Per cercare di rovinare uno sport e la sua reputazione non c'è bisogno del clan degli zingari: basta molto meno, basta a volte inserire l'eterno femminino, l'appeal della mutanda, l'occhiolino di una scollatura. Al peggio non c'è mai fine, e tra i numerosi tentativi di imitazione del minimo comune denominatore spicca adesso la decisione di Dennis Rodman di fondare una squadra di basket in topless, con la sponsorizzazione dell'Headquarters' Gentlemen's Club. Trattasi di locale newyorchese dal nome pomposo ma che altro non è che un tavernone di lusso dove l'esibizione delle parti più tondeggianti del corpo femminile viene utilizzata come magnete per presunti vip, tra cui lo stesso Rodman. Frequentatore, si legge, da 30 anni, e qui qualcosa non quadra: l'ex superbo rimbalzista e difensore dei Chicago Bulls è del 1961 e 30 anni fa abitava squattrinato in Oklahoma.

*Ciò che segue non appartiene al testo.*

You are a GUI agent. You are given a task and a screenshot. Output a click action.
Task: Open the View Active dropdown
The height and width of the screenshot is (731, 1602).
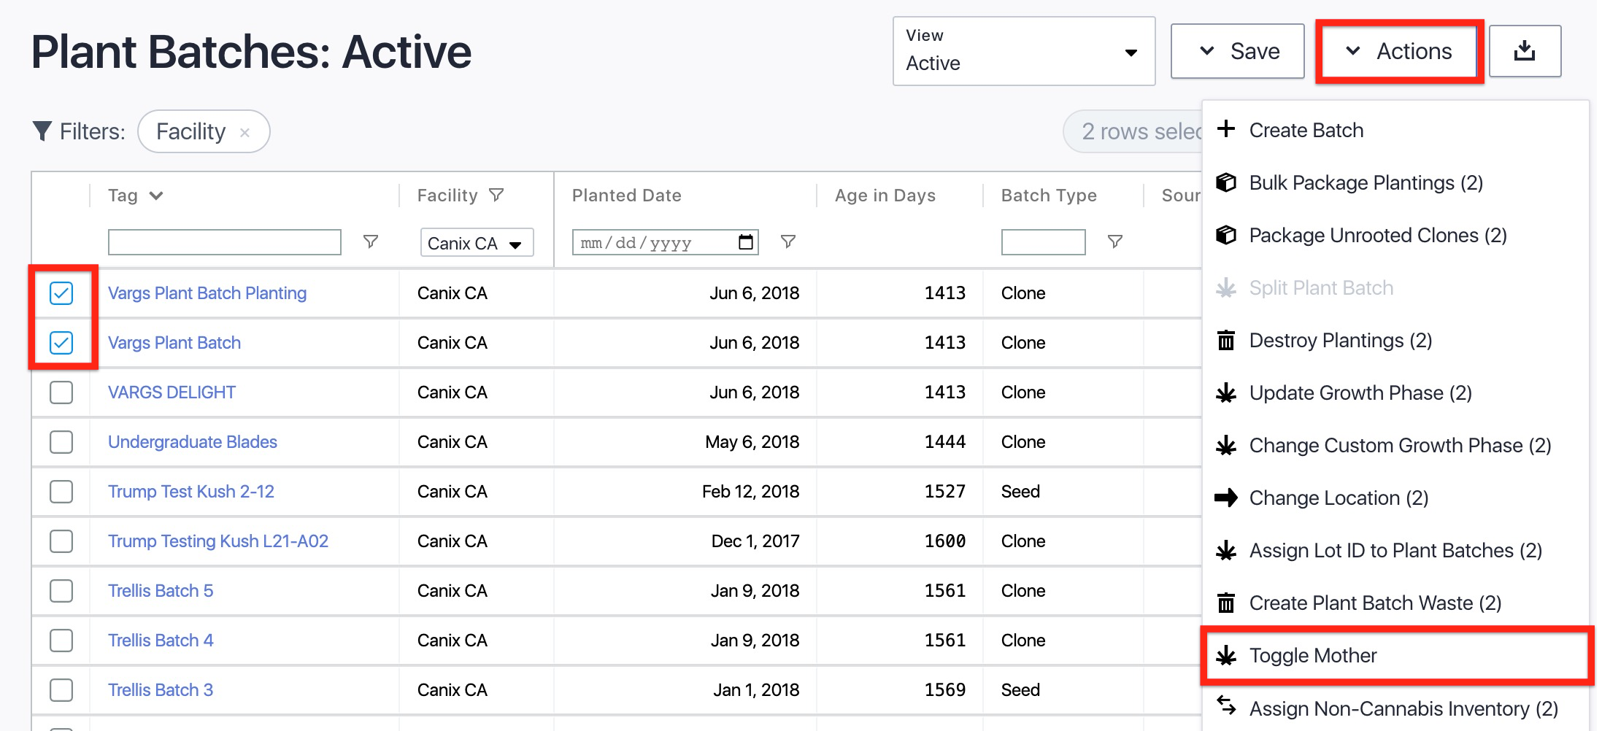pos(1023,51)
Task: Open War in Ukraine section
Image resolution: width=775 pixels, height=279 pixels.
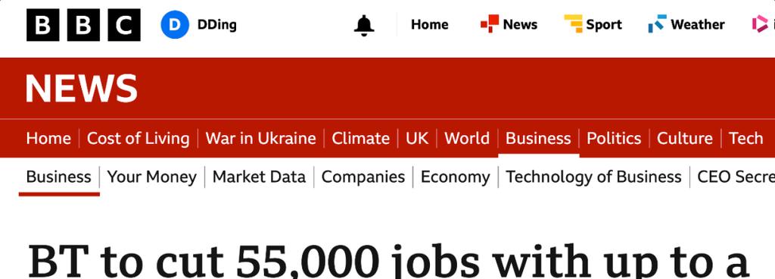Action: 260,139
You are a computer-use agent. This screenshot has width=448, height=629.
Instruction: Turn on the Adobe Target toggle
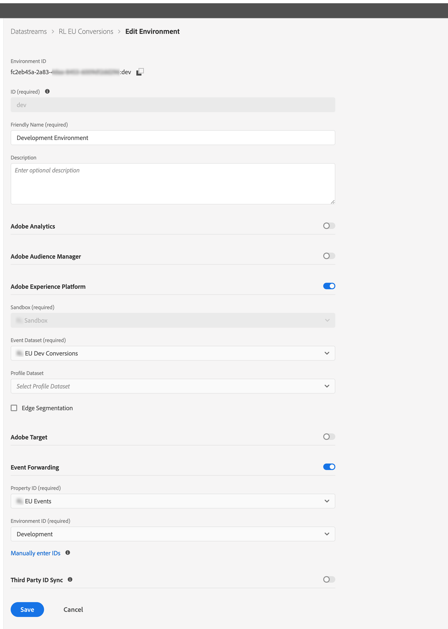point(329,437)
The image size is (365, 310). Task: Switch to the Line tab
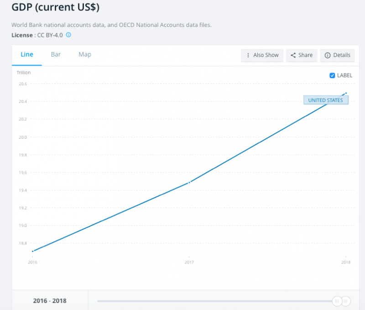coord(27,54)
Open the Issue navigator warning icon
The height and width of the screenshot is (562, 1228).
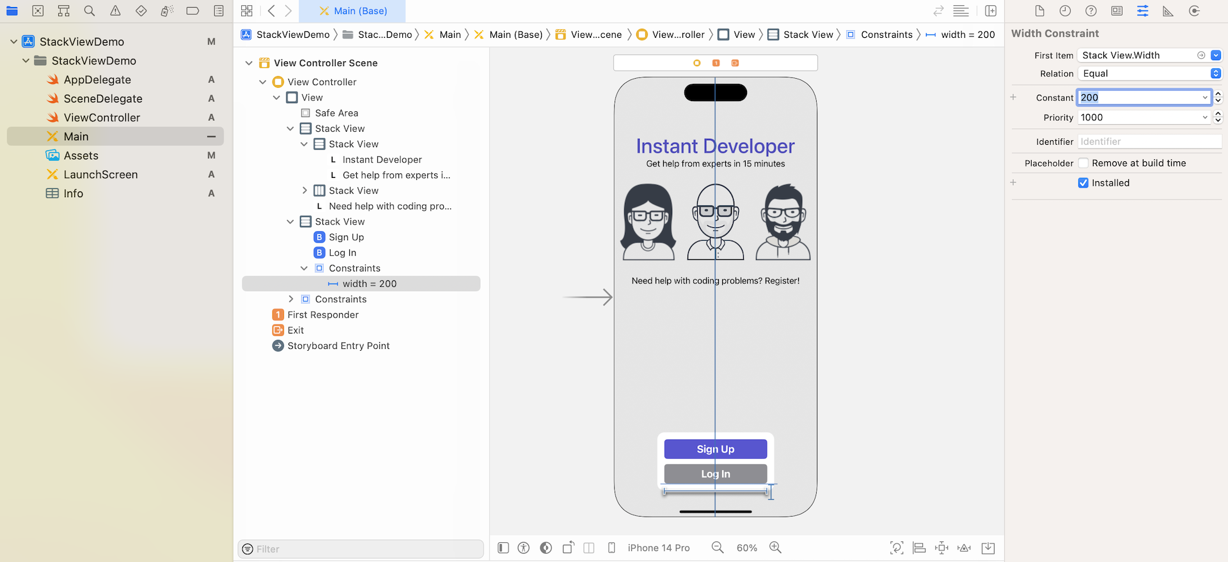[x=115, y=11]
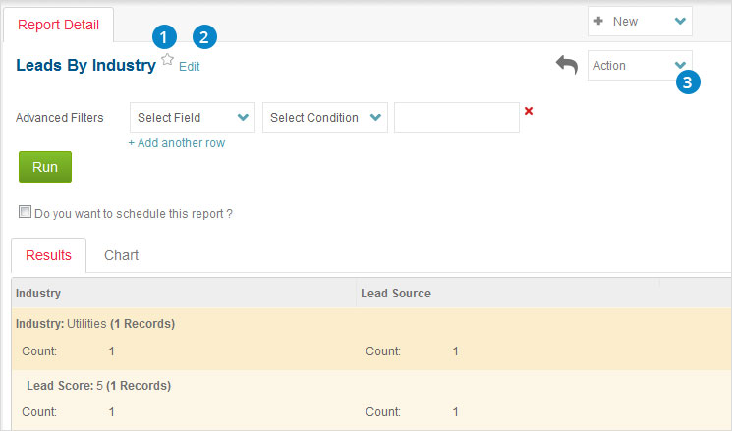Click the blue number 3 callout badge
This screenshot has height=431, width=732.
tap(689, 82)

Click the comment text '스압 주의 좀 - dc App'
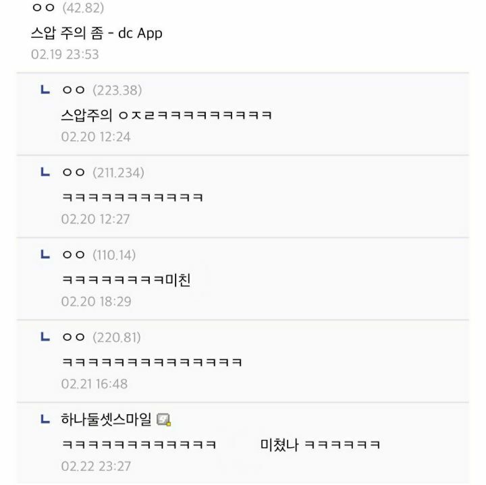[x=97, y=33]
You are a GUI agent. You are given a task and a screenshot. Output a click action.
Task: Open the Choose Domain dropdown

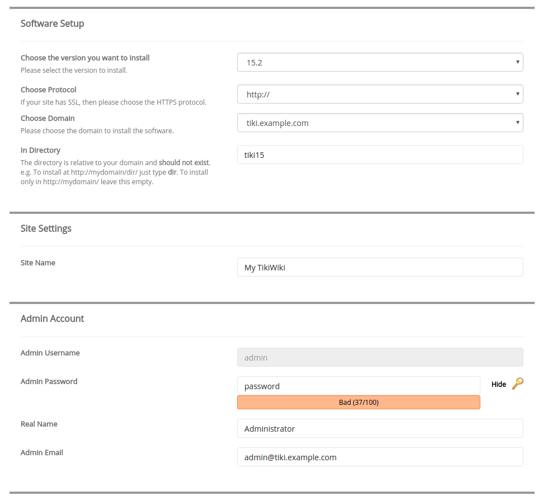pyautogui.click(x=380, y=123)
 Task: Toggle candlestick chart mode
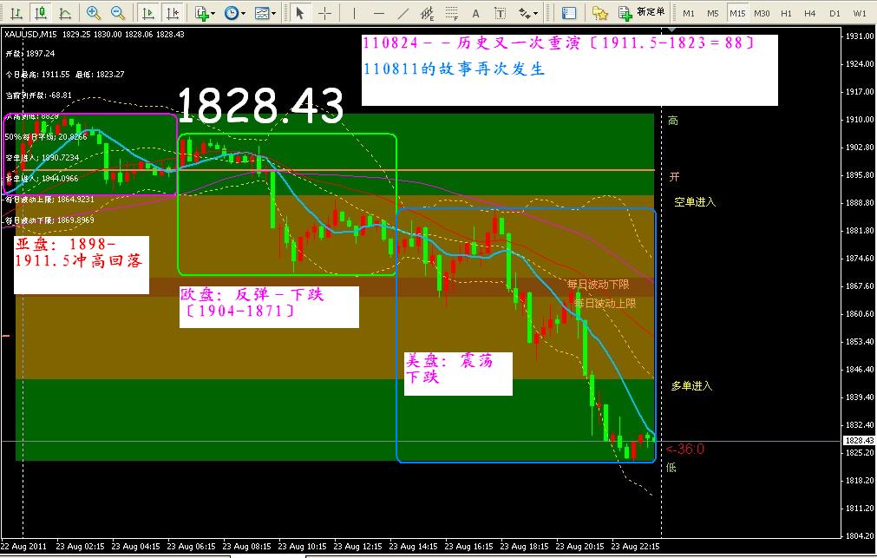pyautogui.click(x=40, y=13)
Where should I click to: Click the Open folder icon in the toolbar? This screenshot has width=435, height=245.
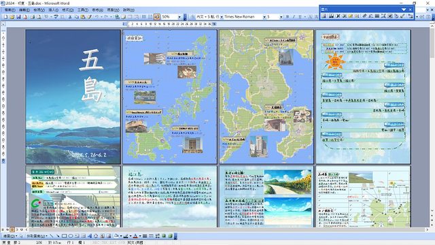12,17
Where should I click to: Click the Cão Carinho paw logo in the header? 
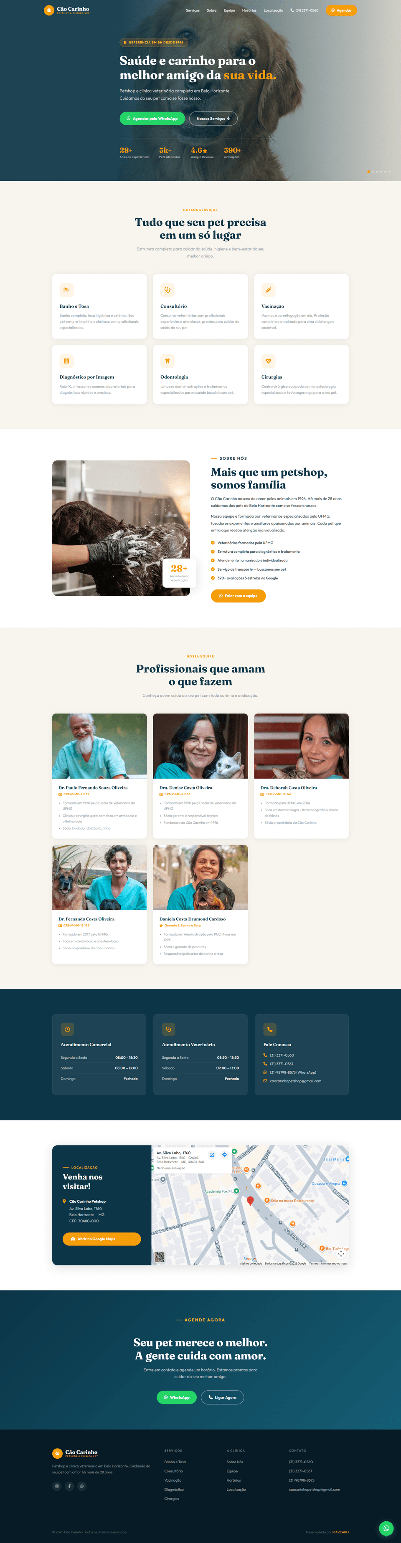[49, 10]
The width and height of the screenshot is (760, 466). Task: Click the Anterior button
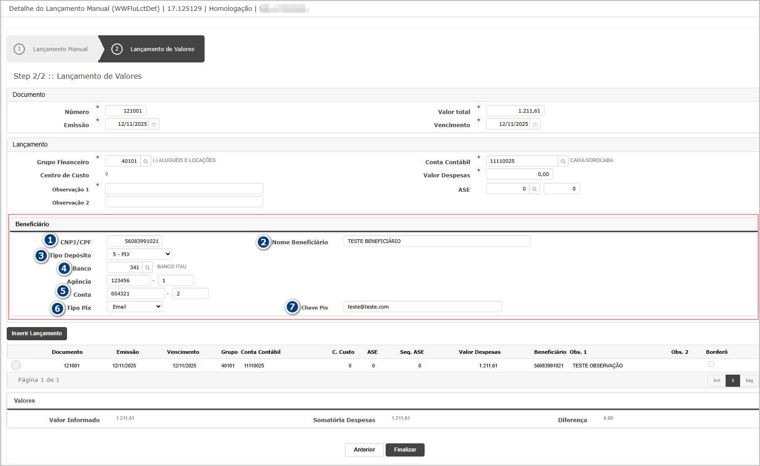click(x=364, y=450)
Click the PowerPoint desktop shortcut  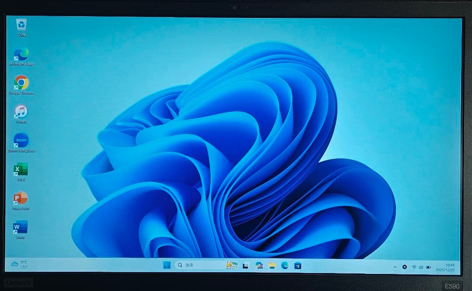tap(21, 199)
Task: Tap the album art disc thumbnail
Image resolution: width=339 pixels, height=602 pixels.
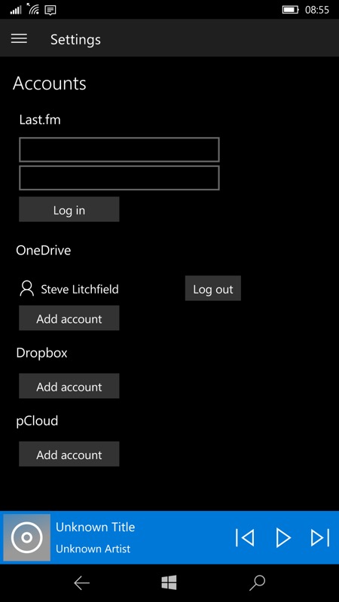Action: coord(27,537)
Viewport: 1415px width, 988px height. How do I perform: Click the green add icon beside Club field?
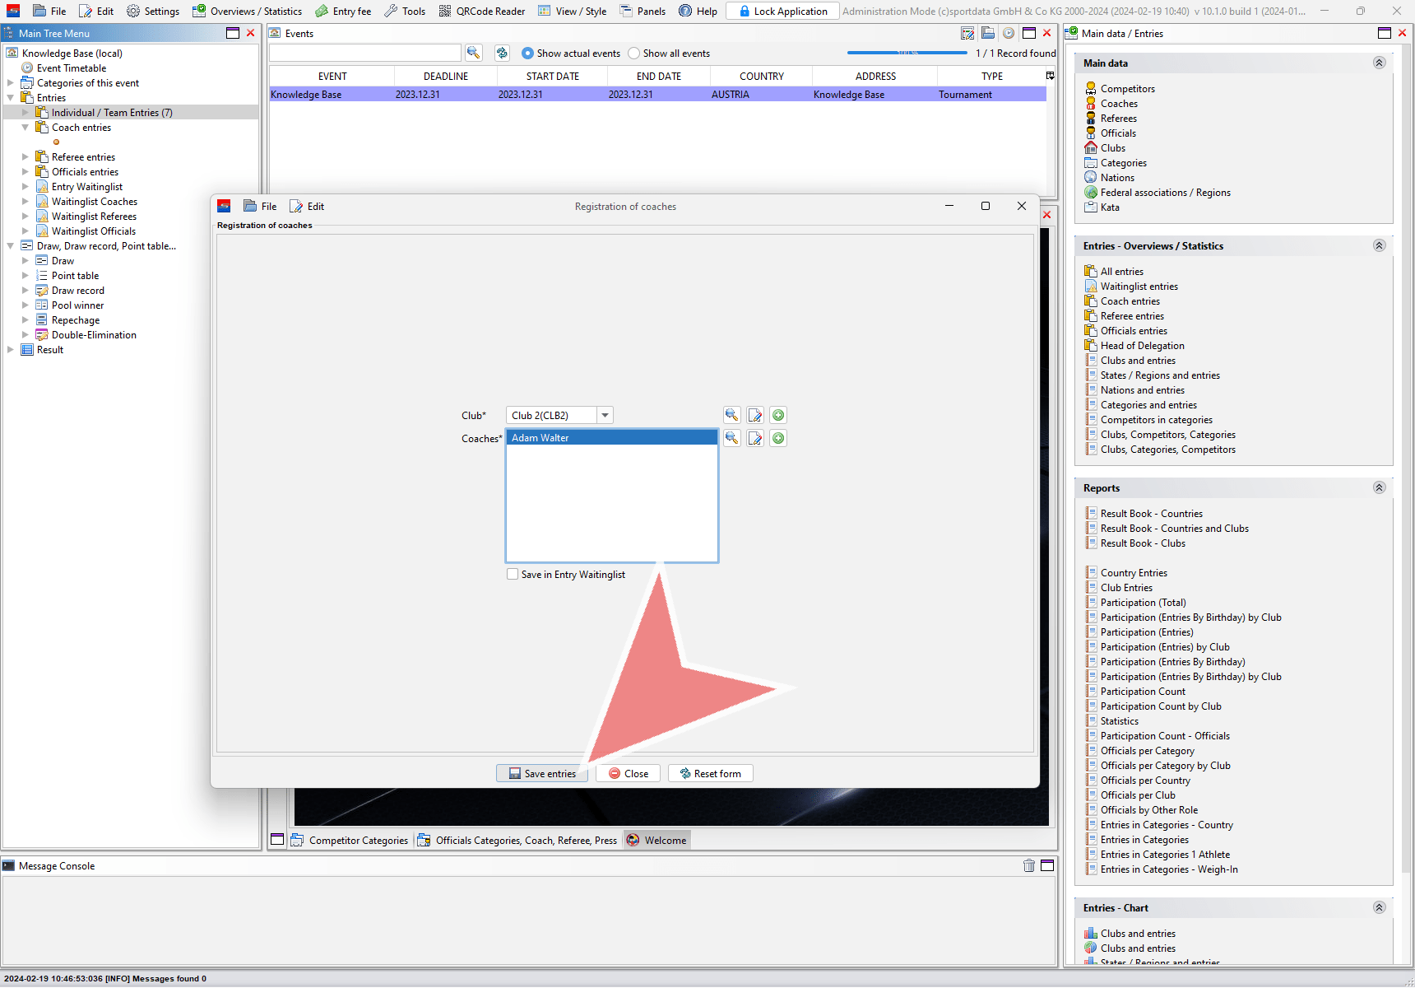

Forte di un teorema a prova di bomba («non conosco tanti uomini cui non piacerebbe vedere una bella ragazza correre su un campo da basket»), Rodman ha organizzato un provino per aspiranti cestiste, che verranno sottoposte a una selezione basata su criteri non proprio rigidi se non quello dell'altezza (almeno 1.78): «Basta avere un po' d'esperienza e avere un'idea di come si infili la palla nel buco». L'abbigliamento - termine generoso - consisterebbe in pantaloncini o gonnelline e canotte senza nulla sotto, da rimuovere però all'entrata in campo, dove certamente il termine "rimbalzo" non verrà più associato solo a termini prettamente tecnici.
L'idea non è originale, e comprova la teoria secondo cui quando si escogita qualcosa di squallido c'è sempre chi riesce a fare peggio. Nei mesi del lockout Nba a lanciare addirittura un mini-torneo di poppute era stato Spud Webb, che ferme le attività dei Texas Legends, la squadra della lega minore gestita dalla Nba stessa, aveva messo su la Rick's Basketball Association sponsorizzata dalla Rick's Cabaret, che gestisce locali notturni. La Rba si è fermata non appena il lockout è finito e Webb è tornato alla scrivania come se niente fosse, lasciando dunque campo libero all'iniziativa della HQ: della quale in Usa agli appassionati di sport non importa niente, e non per nulla se n'è parlato per la prima volta nella Page 6 del New York Post, la pagina di gossip.

Tutta pubblicità e poca sostanza, obiettivo riuscito se è vero che ne stiamo parlando pure qui.